## TEXT PASSAGE
Speaker 3:So what does the heart of a servant look like? Well, the first and foremost thing is it's not about status. If Jesus can wash feet, you could serve your family, your co-workers, your neighbor, the community, regardless of titles, finances or any other means of division. Jesus made it a point to show that nobody is too good to serve. If you think it's titles game, go ahead and break out your best title and stack it next to the only begotten son of God, or king of kings, or the way, the truth and the life. How about savior? Unless it's greater than the name above all names, you don't have a case.
Speaker 3:Even if it were to be equal, that would mean you have a heart to serve and you are more concerned with the needs of others than your own. None of us is more valuable than the other when it comes to the kingdom. In God's eyes, we're equals. The heart of a servant also reflects God's heart. God's love is selfless and when we serve others we reflect that love.
Speaker 3:True service is the heart of God. We don't need to look any further than Jesus. Everything he did on this earth prior to his ascension was in service, kingdom service. It was God's will. It wasn't Jesus' own, not his preference, none of that. It was obedience to the will of God, and that will had him serving and teaching and doing things that probably you and I would not be doing, at least not in those ways, at least not with that wholehearted, reckless abandon type of a deal where he didn't care about anything but that, and the that in this situation was us.
Speaker 3:We got to remember that, when it comes to a serving heart, there's only one thing that's going to try to get in the way, and that's pride. Pride is going to tell you I'm too good for that, while humility says I'd be no good if I don't do that. Pride says what about me? When humility says what about them? Pride says they're not worth it. Humility says I don't even know if I'm worthy to serve them, but I will. Pride worries about getting designer clothes dirty when humility will give a Gucci shirt off his back. Pride is the only thing that stops service. Pride will find excuses, justifications, any reason to make you feel better about ignoring or neglecting the needs. Remember Jesus said whoever takes up the low position of a child, the least in the world, that is, who would be the greatest in the kingdom.
Speaker 3:Now, I don't know about you, but I used to think very differently about serving. I always enjoyed helping myself and my family or someone, anyone who I could benefit from by helping them, but organized serving like a job, for free and on my own time. Yeah, I'm good. No, thank you. Serving sounded like something beneath me, shoot. If I could help it, I wouldn't even serve my own food at the time. It really makes no sense at all, though, because you know I grew up poor and needing help when I was young. I expected the help, but it never came. And still here I was with that same expectation and no desire to do it myself, no ambition to be the change I wanted to see in the world. See, our family was poor but not homeless, broke but not broken. I didn't get new clothes every year, but I had access to keep up hygiene and hand-me-downs. They were fine. The people that required that kind of service either scared me, disgusted me, were just beneath me, or they just flat out didn't matter to me.

Records for finding displayed items:
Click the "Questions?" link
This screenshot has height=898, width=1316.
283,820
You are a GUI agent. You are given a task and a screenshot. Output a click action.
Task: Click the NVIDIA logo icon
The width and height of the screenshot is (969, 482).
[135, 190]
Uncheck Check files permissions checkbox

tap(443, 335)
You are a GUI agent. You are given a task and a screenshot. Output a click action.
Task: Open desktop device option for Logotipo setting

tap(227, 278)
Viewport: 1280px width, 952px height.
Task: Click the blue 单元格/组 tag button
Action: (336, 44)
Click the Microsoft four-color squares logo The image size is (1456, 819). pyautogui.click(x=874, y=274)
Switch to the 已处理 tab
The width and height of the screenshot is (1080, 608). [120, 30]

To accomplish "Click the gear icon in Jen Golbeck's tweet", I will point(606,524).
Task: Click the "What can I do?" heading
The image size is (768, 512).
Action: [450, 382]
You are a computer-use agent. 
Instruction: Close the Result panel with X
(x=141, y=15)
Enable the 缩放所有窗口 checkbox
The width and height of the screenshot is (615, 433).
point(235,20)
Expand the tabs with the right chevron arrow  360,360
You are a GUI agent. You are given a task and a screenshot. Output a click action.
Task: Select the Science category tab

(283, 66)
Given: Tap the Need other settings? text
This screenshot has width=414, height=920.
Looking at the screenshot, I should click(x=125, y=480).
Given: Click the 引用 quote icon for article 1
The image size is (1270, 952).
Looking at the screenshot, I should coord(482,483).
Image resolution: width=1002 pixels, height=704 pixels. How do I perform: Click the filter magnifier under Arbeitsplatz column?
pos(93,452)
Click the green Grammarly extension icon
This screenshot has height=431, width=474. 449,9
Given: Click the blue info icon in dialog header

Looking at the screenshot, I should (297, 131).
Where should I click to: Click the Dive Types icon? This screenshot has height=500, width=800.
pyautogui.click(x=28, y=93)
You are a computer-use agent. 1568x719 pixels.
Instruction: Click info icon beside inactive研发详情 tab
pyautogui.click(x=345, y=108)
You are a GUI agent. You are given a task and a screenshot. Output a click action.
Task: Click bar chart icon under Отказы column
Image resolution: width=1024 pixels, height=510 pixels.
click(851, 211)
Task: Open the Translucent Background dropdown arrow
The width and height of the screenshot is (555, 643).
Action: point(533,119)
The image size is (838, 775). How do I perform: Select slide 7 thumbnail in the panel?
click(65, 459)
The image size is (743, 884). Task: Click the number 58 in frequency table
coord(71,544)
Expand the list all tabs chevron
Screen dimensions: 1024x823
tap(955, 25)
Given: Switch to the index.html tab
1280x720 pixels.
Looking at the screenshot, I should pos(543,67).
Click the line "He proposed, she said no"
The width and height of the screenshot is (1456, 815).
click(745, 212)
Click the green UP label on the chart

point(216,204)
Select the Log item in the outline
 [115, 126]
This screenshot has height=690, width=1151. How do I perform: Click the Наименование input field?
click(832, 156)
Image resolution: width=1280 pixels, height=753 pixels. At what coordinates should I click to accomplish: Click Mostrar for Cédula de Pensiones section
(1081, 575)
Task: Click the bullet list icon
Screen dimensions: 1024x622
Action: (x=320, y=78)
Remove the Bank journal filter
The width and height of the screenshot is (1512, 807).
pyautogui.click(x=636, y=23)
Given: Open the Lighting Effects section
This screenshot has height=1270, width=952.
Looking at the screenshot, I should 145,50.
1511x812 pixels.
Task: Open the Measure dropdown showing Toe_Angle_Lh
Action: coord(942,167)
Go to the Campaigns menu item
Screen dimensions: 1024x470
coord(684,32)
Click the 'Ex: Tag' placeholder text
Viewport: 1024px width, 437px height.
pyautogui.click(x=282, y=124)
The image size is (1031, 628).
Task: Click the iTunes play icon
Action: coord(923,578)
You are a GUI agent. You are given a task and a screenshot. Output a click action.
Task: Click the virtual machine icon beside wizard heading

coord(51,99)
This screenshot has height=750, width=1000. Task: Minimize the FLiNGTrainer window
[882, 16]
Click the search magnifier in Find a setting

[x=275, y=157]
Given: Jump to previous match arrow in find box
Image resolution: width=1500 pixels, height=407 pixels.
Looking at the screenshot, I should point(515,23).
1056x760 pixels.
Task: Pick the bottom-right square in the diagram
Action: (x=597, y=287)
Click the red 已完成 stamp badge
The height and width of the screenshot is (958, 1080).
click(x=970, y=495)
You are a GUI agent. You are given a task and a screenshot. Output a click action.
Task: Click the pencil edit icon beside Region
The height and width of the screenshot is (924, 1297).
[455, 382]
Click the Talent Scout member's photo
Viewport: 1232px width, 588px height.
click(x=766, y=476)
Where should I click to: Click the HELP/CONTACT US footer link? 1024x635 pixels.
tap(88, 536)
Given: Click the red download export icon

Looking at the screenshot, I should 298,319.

## WHAT YOU WILL DO
**A.** In the sermon on the heart of a servant, what is named as the only thing that stops service?
**B.** Extend the sermon on the heart of a servant, picking up after its final sentence.

## FINAL RESULTS
**A.** Pride is the only thing that stops service.

**B.**
Speaker 3:Things changed when I got older, though. As an adult, I didn't judge or condemn. In the same way, I mostly just didn't care. I'd give loose change or what I could afford to to panhandlers outside the 7-Eleven, but that was about the extent of it. It wasn't until I had to do my community service as a condition of one of my criminal cases.
Speaker 3:That's when things began to change. I mean, I had to go where my freedom was at risk. At first I was bummed, hated, life Sucks. Then, when I got there, somebody told me that the guy who signed off might mark my one day there as the three that I owed. That gave me hope, until I actually met the guy. Before I got a word out, he said Before you even ask, I expect you to do every minute the judge ordered you to serve. I was pissed.
Speaker 3:This was a time in my life where I was angry, violent, reckless. I nearly walked off right then and there, but I didn't. I may have risked freedom, but I wasn't going to do something that guaranteed I would lose it. I mean, even on a crime spree, they had to catch me first, so I always had a 50-50 shot. This time, though, it was do not pass, go, go straight to jail.
Speaker 3:So I stayed and went to my assigned area, head down, bummed out, just wanting to go, until I got to my spot and heard a familiar voice. It was one of my homeboys, someone I had done reckless things with, done time with, someone I could have fun in this place with. I thought to myself cool, I get to work with one of my people. I was excited and ready to cause hell. I turned around only to find out that he was one of the people I was there to serve. This was a gut check here. I was disgusted with this idea in my head of who and what these people were, and the whole time one of them was my people.
Speaker 3:This began a change in my perspective. I would find out that he had been homeless the whole time. I knew him, in fact. He used to enjoy getting locked up because he had stable home there. He had meals, showers all the things that he needed. This stopped me from judging in such a condescending way. Now, I was not so much better than them just a little bit.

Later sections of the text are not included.